#### [Exercise prompt]
Format the items below as a JSON list of strings with one string per line, omitting any blank lines.

#### [Provided data]
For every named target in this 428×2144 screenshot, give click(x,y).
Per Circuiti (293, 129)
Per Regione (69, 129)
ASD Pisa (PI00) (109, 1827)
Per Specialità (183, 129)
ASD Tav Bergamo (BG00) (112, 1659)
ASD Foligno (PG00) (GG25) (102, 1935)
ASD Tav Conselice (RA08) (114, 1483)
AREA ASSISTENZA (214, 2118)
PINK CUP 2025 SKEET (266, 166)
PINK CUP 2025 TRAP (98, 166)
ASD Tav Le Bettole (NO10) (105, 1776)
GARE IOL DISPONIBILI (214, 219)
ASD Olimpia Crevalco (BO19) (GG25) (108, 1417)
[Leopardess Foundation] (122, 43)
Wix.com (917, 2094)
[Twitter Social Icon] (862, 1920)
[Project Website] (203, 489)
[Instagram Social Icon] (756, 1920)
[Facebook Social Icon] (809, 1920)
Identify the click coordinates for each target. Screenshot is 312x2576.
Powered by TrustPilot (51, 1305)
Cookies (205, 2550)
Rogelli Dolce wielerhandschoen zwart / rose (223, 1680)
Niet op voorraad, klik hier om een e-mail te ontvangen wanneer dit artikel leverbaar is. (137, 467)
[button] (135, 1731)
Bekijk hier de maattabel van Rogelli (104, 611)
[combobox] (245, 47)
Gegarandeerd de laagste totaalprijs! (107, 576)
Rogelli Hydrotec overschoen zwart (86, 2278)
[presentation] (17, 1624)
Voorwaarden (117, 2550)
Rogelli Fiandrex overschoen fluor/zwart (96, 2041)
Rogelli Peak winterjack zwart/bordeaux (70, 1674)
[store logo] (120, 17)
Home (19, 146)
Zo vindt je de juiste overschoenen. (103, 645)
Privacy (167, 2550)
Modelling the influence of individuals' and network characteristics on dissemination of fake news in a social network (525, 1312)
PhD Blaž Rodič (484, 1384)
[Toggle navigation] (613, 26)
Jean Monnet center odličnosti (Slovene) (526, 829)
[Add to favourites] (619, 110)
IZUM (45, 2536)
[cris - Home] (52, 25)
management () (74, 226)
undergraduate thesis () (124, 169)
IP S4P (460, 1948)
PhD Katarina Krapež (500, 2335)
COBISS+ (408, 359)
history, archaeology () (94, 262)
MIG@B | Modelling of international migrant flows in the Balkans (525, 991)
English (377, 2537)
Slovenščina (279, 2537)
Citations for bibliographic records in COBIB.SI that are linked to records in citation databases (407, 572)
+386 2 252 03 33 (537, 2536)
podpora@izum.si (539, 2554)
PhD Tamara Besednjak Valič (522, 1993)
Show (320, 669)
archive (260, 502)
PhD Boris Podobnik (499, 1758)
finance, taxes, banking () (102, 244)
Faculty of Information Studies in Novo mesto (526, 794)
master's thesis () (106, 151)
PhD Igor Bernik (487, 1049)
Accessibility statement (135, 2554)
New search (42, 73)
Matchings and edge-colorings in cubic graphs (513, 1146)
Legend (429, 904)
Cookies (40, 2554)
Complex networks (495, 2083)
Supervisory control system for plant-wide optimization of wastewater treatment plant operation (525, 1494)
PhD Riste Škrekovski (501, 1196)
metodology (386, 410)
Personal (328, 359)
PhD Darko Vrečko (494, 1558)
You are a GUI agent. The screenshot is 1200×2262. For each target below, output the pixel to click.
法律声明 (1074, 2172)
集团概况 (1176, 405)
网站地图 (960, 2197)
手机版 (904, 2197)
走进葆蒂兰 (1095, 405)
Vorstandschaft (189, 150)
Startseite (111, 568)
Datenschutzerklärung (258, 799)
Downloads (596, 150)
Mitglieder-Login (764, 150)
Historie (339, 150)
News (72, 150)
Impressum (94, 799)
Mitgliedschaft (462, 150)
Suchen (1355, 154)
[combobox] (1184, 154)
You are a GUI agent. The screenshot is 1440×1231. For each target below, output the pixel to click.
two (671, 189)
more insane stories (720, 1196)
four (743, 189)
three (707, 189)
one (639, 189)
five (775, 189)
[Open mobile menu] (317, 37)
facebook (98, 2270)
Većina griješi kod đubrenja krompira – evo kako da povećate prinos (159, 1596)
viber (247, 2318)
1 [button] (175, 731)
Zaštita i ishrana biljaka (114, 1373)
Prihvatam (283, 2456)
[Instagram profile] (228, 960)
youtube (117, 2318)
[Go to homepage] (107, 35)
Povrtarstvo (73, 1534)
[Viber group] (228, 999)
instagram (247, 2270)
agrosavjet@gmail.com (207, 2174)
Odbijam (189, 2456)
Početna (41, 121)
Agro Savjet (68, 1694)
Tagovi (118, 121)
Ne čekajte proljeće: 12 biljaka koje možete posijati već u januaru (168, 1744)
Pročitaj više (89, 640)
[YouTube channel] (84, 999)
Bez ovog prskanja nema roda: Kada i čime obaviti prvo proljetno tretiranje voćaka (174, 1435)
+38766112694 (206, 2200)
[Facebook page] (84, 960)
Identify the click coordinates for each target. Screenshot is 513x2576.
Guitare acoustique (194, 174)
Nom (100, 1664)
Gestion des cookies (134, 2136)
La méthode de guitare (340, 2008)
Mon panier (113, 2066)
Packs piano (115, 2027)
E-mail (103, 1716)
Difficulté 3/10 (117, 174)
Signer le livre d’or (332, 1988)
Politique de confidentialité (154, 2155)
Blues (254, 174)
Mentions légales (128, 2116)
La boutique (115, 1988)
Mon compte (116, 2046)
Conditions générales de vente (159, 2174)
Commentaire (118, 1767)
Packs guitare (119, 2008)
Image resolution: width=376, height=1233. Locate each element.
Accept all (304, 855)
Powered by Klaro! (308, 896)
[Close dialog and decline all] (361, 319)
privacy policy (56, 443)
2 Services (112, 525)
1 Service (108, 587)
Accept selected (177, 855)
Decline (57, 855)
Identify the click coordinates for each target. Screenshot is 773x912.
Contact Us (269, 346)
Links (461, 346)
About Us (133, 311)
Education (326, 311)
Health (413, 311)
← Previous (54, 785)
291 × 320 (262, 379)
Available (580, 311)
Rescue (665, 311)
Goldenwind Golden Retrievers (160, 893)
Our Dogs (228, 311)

#### [Correct output]
[
  "For every named target in this 428×2144 screenshot, give click(x,y).",
  "Per Circuiti (293, 129)",
  "Per Regione (69, 129)",
  "ASD Pisa (PI00) (109, 1827)",
  "Per Specialità (183, 129)",
  "ASD Tav Bergamo (BG00) (112, 1659)",
  "ASD Foligno (PG00) (GG25) (102, 1935)",
  "ASD Tav Conselice (RA08) (114, 1483)",
  "AREA ASSISTENZA (214, 2118)",
  "PINK CUP 2025 SKEET (266, 166)",
  "PINK CUP 2025 TRAP (98, 166)",
  "ASD Tav Le Bettole (NO10) (105, 1776)",
  "GARE IOL DISPONIBILI (214, 219)",
  "ASD Olimpia Crevalco (BO19) (GG25) (108, 1417)",
  "[Leopardess Foundation] (122, 43)",
  "Wix.com (917, 2094)",
  "[Twitter Social Icon] (862, 1920)",
  "[Project Website] (203, 489)",
  "[Instagram Social Icon] (756, 1920)",
  "[Facebook Social Icon] (809, 1920)",
  "Identify the click coordinates for each target. Screenshot is 312x2576.",
  "Powered by TrustPilot (51, 1305)",
  "Cookies (205, 2550)",
  "Rogelli Dolce wielerhandschoen zwart / rose (223, 1680)",
  "Niet op voorraad, klik hier om een e-mail te ontvangen wanneer dit artikel leverbaar is. (137, 467)",
  "[button] (135, 1731)",
  "Bekijk hier de maattabel van Rogelli (104, 611)",
  "[combobox] (245, 47)",
  "Gegarandeerd de laagste totaalprijs! (107, 576)",
  "Rogelli Hydrotec overschoen zwart (86, 2278)",
  "[presentation] (17, 1624)",
  "Voorwaarden (117, 2550)",
  "Rogelli Fiandrex overschoen fluor/zwart (96, 2041)",
  "Rogelli Peak winterjack zwart/bordeaux (70, 1674)",
  "[store logo] (120, 17)",
  "Home (19, 146)",
  "Zo vindt je de juiste overschoenen. (103, 645)",
  "Privacy (167, 2550)",
  "Modelling the influence of individuals' and network characteristics on dissemination of fake news in a social network (525, 1312)",
  "PhD Blaž Rodič (484, 1384)",
  "[Toggle navigation] (613, 26)",
  "Jean Monnet center odličnosti (Slovene) (526, 829)",
  "[Add to favourites] (619, 110)",
  "IZUM (45, 2536)",
  "[cris - Home] (52, 25)",
  "management () (74, 226)",
  "undergraduate thesis () (124, 169)",
  "IP S4P (460, 1948)",
  "PhD Katarina Krapež (500, 2335)",
  "COBISS+ (408, 359)",
  "history, archaeology () (94, 262)",
  "MIG@B | Modelling of international migrant flows in the Balkans (525, 991)",
  "English (377, 2537)",
  "Slovenščina (279, 2537)",
  "Citations for bibliographic records in COBIB.SI that are linked to records in citation databases (407, 572)",
  "+386 2 252 03 33 (537, 2536)",
  "podpora@izum.si (539, 2554)",
  "PhD Tamara Besednjak Valič (522, 1993)",
  "Show (320, 669)",
  "archive (260, 502)",
  "PhD Boris Podobnik (499, 1758)",
  "finance, taxes, banking () (102, 244)",
  "Faculty of Information Studies in Novo mesto (526, 794)",
  "master's thesis () (106, 151)",
  "PhD Igor Bernik (487, 1049)",
  "Accessibility statement (135, 2554)",
  "New search (42, 73)",
  "Matchings and edge-colorings in cubic graphs (513, 1146)",
  "Legend (429, 904)",
  "Cookies (40, 2554)",
  "Complex networks (495, 2083)",
  "Supervisory control system for plant-wide optimization of wastewater treatment plant operation (525, 1494)",
  "PhD Riste Škrekovski (501, 1196)",
  "metodology (386, 410)",
  "Personal (328, 359)",
  "PhD Darko Vrečko (494, 1558)",
  "You are a GUI agent. The screenshot is 1200×2262. For each target below, output the pixel to click.",
  "法律声明 (1074, 2172)",
  "集团概况 (1176, 405)",
  "网站地图 (960, 2197)",
  "手机版 (904, 2197)",
  "走进葆蒂兰 (1095, 405)",
  "Vorstandschaft (189, 150)",
  "Startseite (111, 568)",
  "Datenschutzerklärung (258, 799)",
  "Downloads (596, 150)",
  "Mitglieder-Login (764, 150)",
  "Historie (339, 150)",
  "News (72, 150)",
  "Impressum (94, 799)",
  "Mitgliedschaft (462, 150)",
  "Suchen (1355, 154)",
  "[combobox] (1184, 154)",
  "You are a GUI agent. The screenshot is 1440×1231. For each target below, output the pixel to click.",
  "two (671, 189)",
  "more insane stories (720, 1196)",
  "four (743, 189)",
  "three (707, 189)",
  "one (639, 189)",
  "five (775, 189)",
  "[Open mobile menu] (317, 37)",
  "facebook (98, 2270)",
  "Većina griješi kod đubrenja krompira – evo kako da povećate prinos (159, 1596)",
  "viber (247, 2318)",
  "1 [button] (175, 731)",
  "Zaštita i ishrana biljaka (114, 1373)",
  "Prihvatam (283, 2456)",
  "[Instagram profile] (228, 960)",
  "youtube (117, 2318)",
  "[Go to homepage] (107, 35)",
  "Povrtarstvo (73, 1534)",
  "[Viber group] (228, 999)",
  "instagram (247, 2270)",
  "agrosavjet@gmail.com (207, 2174)",
  "Odbijam (189, 2456)",
  "Početna (41, 121)",
  "Agro Savjet (68, 1694)",
  "Tagovi (118, 121)",
  "Ne čekajte proljeće: 12 biljaka koje možete posijati već u januaru (168, 1744)",
  "Pročitaj više (89, 640)",
  "[YouTube channel] (84, 999)",
  "Bez ovog prskanja nema roda: Kada i čime obaviti prvo proljetno tretiranje voćaka (174, 1435)",
  "+38766112694 (206, 2200)",
  "[Facebook page] (84, 960)",
  "Identify the click coordinates for each target. Screenshot is 513x2576.",
  "Guitare acoustique (194, 174)",
  "Nom (100, 1664)",
  "Gestion des cookies (134, 2136)",
  "La méthode de guitare (340, 2008)",
  "Mon panier (113, 2066)",
  "Packs piano (115, 2027)",
  "E-mail (103, 1716)",
  "Difficulté 3/10 (117, 174)",
  "Signer le livre d’or (332, 1988)",
  "Politique de confidentialité (154, 2155)",
  "Blues (254, 174)",
  "Mentions légales (128, 2116)",
  "La boutique (115, 1988)",
  "Mon compte (116, 2046)",
  "Conditions générales de vente (159, 2174)",
  "Commentaire (118, 1767)",
  "Packs guitare (119, 2008)",
  "Image resolution: width=376, height=1233. Locate each element.",
  "Accept all (304, 855)",
  "Powered by Klaro! (308, 896)",
  "[Close dialog and decline all] (361, 319)",
  "privacy policy (56, 443)",
  "2 Services (112, 525)",
  "1 Service (108, 587)",
  "Accept selected (177, 855)",
  "Decline (57, 855)",
  "Identify the click coordinates for each target. Screenshot is 773x912.",
  "Contact Us (269, 346)",
  "Links (461, 346)",
  "About Us (133, 311)",
  "Education (326, 311)",
  "Health (413, 311)",
  "← Previous (54, 785)",
  "291 × 320 (262, 379)",
  "Available (580, 311)",
  "Rescue (665, 311)",
  "Goldenwind Golden Retrievers (160, 893)",
  "Our Dogs (228, 311)"
]